# brass flat bar supplier



## wallace (22 Jul 2014)

I want a piece 1 1/4 by 1/2" by 2m does anyone know of a reasonable priced supplier. Also why do they use inches for cross section and metres for the length (hammer) 
thanks
Mark


----------



## Phil Pascoe (22 Jul 2014)

get the plastic out!! :-"


----------



## Spindle (22 Jul 2014)

Hi

Brass at a reasonable, (read cheap), price - you're having a laugh  

£1:54 an inch:

http://www.m-machine-metals.co.uk/metals_br_flats.html

I'm sure there would be an adjustment for quantity

Regards Mick


----------



## t8hants (22 Jul 2014)

You need a proper metal dealer that supplies in stock lengths 2, 3, & 6m, and have 14m u/b's on their trucks. I can tell you who to use around the Solent area, but you are so far north I get nose bleeds thinking about it. Small specialist suppliers only buy from the bigger wholsalers and mark up anyway.


----------



## CHJ (22 Jul 2014)

You could try GLR but I don't see your specific cross section listed.


----------



## wallace (22 Jul 2014)

Thanks guys, Chas that site looks interesting I have bookmarked for future stuff. Mick that place is only 9 miles away. I never found anything that local when doing a search.


----------



## AES (22 Jul 2014)

Wallace, I don't know about the size you quote (I haven't checked) but a "general +1" for GLR as CHJ suggests. Very helpful, sensible prices (including brass bar and flats), and the last time I was in UK, a cuppa thrown in!

Usual disclaimers.

Krgds
AES


----------



## CHJ (22 Jul 2014)

AES":3g8m6nu3 said:


> the last time I was in UK, a cuppa thrown in!

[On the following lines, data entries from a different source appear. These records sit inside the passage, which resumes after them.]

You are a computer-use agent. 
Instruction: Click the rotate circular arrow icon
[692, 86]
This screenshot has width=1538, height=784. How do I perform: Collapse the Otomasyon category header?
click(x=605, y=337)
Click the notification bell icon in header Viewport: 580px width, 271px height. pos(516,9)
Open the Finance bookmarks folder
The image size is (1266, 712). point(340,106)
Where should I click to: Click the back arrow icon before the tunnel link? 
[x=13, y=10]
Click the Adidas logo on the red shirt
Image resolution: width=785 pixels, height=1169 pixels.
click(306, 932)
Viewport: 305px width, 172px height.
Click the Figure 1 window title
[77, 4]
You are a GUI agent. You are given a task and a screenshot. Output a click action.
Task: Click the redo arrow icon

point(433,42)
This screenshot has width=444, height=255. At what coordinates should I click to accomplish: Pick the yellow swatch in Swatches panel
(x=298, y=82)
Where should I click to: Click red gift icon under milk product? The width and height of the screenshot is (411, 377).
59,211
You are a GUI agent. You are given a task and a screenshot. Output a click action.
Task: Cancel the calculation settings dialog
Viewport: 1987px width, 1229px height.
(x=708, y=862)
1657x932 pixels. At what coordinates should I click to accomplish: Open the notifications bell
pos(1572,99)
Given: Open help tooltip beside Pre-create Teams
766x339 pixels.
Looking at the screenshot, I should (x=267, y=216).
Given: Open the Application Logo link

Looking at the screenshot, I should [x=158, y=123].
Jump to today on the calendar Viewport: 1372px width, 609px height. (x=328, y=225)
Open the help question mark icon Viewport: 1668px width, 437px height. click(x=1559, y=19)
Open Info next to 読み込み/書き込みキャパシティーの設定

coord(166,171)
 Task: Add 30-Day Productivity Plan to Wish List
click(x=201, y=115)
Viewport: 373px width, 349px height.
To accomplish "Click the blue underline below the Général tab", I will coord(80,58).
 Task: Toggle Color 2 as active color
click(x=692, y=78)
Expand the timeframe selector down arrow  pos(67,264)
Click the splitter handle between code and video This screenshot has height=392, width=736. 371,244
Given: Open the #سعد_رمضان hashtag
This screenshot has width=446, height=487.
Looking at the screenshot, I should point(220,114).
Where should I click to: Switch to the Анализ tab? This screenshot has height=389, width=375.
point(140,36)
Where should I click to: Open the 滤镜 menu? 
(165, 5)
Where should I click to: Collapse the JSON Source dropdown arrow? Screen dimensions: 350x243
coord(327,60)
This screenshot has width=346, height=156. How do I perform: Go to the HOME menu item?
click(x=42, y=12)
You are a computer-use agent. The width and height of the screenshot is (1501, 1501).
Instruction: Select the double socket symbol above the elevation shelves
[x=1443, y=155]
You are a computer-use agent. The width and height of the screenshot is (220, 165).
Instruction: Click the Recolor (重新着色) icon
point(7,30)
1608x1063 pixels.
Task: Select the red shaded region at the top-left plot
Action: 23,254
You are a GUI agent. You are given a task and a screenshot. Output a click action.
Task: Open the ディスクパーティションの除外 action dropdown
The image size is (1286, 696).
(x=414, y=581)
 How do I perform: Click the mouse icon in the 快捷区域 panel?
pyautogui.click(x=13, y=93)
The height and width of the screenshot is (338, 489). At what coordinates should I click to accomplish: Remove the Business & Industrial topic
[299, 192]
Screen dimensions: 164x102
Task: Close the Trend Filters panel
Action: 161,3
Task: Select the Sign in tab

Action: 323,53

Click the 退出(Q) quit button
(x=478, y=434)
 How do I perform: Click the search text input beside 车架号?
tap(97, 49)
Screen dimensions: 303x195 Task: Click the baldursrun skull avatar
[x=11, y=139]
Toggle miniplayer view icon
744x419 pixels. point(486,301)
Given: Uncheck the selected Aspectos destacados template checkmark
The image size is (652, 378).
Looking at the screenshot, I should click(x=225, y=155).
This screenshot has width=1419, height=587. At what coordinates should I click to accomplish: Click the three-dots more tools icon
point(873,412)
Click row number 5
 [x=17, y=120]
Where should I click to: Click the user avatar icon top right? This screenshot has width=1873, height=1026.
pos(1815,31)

Unfortunately their Daventry store and retail counter closed down, now only deal mail order, pity as it was a convenient stop-off for me to pick up the odd supplies, as you say, most obliging to deal with, have had stuff by mail no problems.


----------



## Lons (23 Jul 2014)

Hi Mark

There used to be a stockist in Gateshead near the Felling bypass. I can't remember the name but have the details somewhere so will look. From memory, I think the standard lengths were about 12 ft in old money and there was a premium for cut size so would be worth checking out the cost difference.

Bob


----------



## Lons (23 Jul 2014)

Found it.

http://www.smithmetal.com/locations/gateshead.htm


----------



## wallace (25 Jul 2014)

Thanks Bob, I found another place at Newcastle that have offcuts so I got a 2m length for £60. which seems quite good


----------